When combined with their local presence, the ability of the collective GCC navies to generate patrol force and coastguard capacity at sea adds significantly to the region’s maritime security balance.
The CTF Sentinel/IMSC maritime security construct provides a good example of where and how regional navies bring significant security impact. From amongst the six GCC navies, three – Bahrain, Saudi Arabia, and the UAE – are IMSC members. CTF Sentinel’s concept of operations is that ‘Sentinel’ duties – requiring more capable platforms (like destroyers and frigates) to be present in more risky regions (like around the Straits of Hormuz) – are performed by larger navies like the RN and the Royal Australian Navy; ‘Sentry’ duties – requiring, in principle, patrol forces focused on a wider range of regions to bring surveillance and reassurance presence – are performed largely by the regional navies.

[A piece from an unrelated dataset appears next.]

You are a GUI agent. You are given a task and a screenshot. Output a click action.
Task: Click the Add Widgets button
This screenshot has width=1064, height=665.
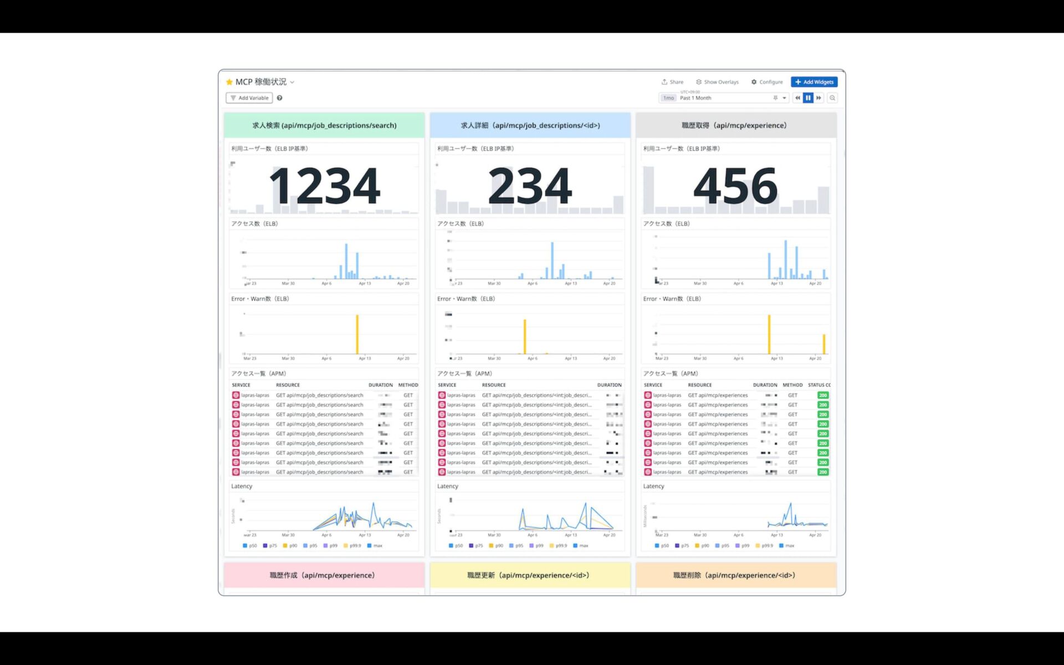click(x=814, y=82)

Despite this clear division of labour in a construct like CTF Sentinel, providing more consistent presence more widely across the region will require the GCC navies, individually and collectively, to maintain and augment key capabilities. Such capabilities might include improved sensors and communications – allowing these navies to more ably enhance and share collective understanding of the recognised maritime and common operating pictures. Such enhanced, shared collective understanding of the regional maritime picture is essential to understanding the ‘grey zone’ risk in particular, and boosting the effectiveness of the presence required to address it.